Empanada is a popular pastry filled with either sweet or savory fillings. The Ilocos empanada is different in that longganisa is used as a filling, along with papaya and a raw egg—enveloped in a hand rolled, orange-hued rice flour dough.
There are two kinds of Ilocos empanada: Batac and Vigan empanada. Vigan empanadas have a dough that’s lighter in color, uses garlicky longganisa, and may sometimes include togue (mung beans) as a filling while the version made in Batac has an orange hue from the atsuete coloring and uses longganisa from Laoag. Vigan empanadas also usually has a thinner crust.
Both are served with vinegar and some add siling labuyo for extra heat. Either way, both are delicious! This recipe leans toward the Batac empanada version. Here’s a tip: don’t let it sit too long before you fry it. Best to make a few pieces, fry immediately, and serve immediately.
Ilocos Empanada Recipe
Prep time 15 minutes
Cooking time 30 minutes
Makes 4 big empanada
1 cup glutinous rice flour, sifted
1/4 cup all-purpose flour, sifted
6 tablespoons annatto water
1/2 cup vegetable oil
1 piece onion, chopped
300 grams longganisa, we used Laoag Longganisa
1/2 cup water
4 cups green papaya, shredded
salt, to season
4 small eggs
oil, for deep-frying
1 Make the Dough: In a large bowl, place both flours until well combined. Drain atsuete seeds from water. Gradually add atsuete water water and oil to the flour mixture, a tablespoon at a time to make a smooth and soft dough. Set aside.

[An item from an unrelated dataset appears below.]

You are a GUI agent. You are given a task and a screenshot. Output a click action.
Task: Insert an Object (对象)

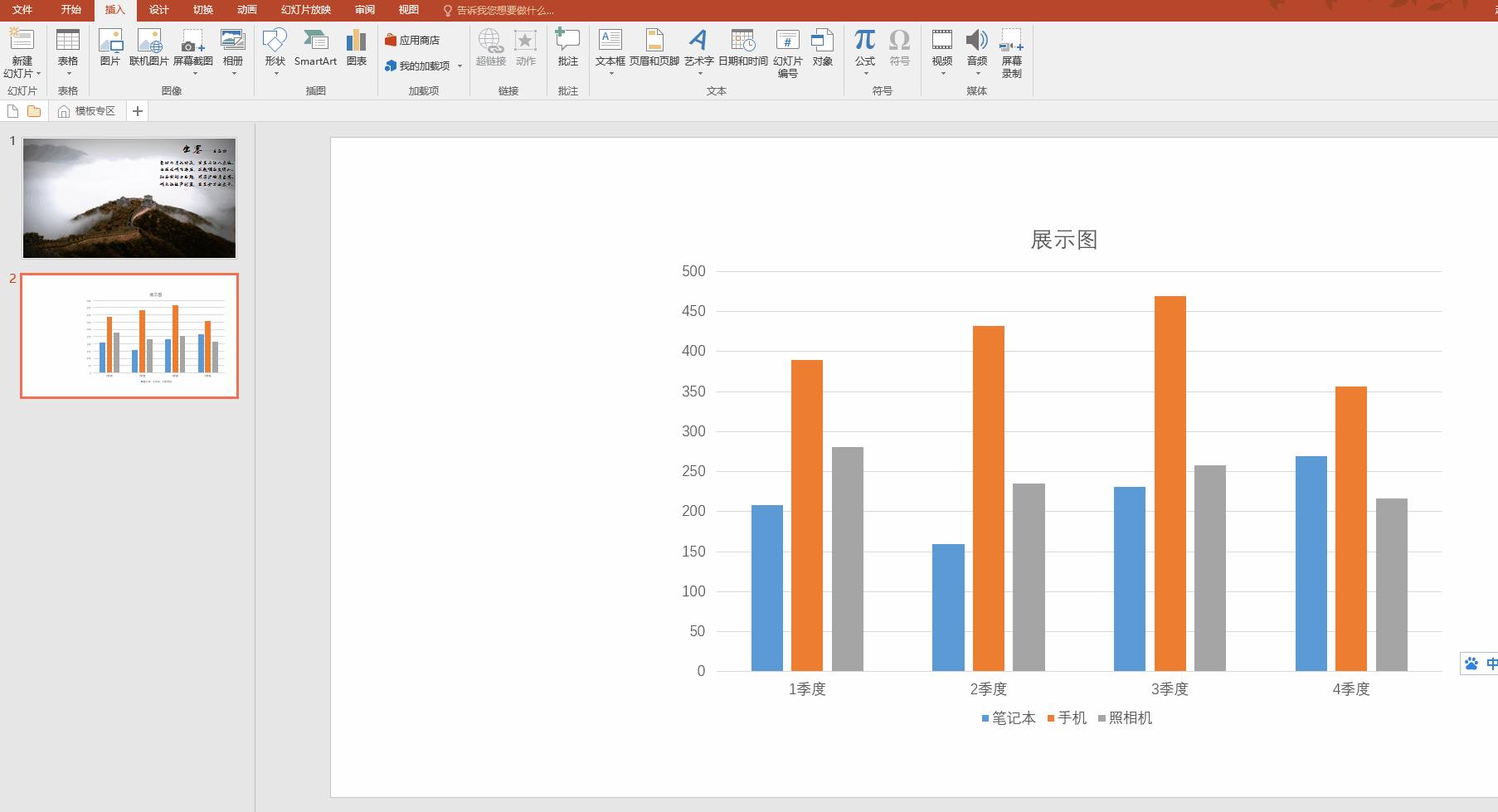click(x=822, y=48)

2 In a pan over medium heat, place longganisa and add water. Let boil for about 8-10 minutes or until cooked through. Remove from casing. Set aside.
3 Pinch off about 3 tablespoons of dough. Roll into a ball. Place on top of baking paper and then with a rolling pin, roll out into a flat, thin round.
4 Create a well at the center of the dough, using a tablespoon each of the papaya and the longganisa. Careful not to break the soft dough. Crack an egg and slip into the well. Fold the dough over the filling to seal it all in. Cut off any excess dough. Slip the empanada into the hot oil and deep fry until crispy. Drain on paper towels, and serve immediately with sukang Iloko.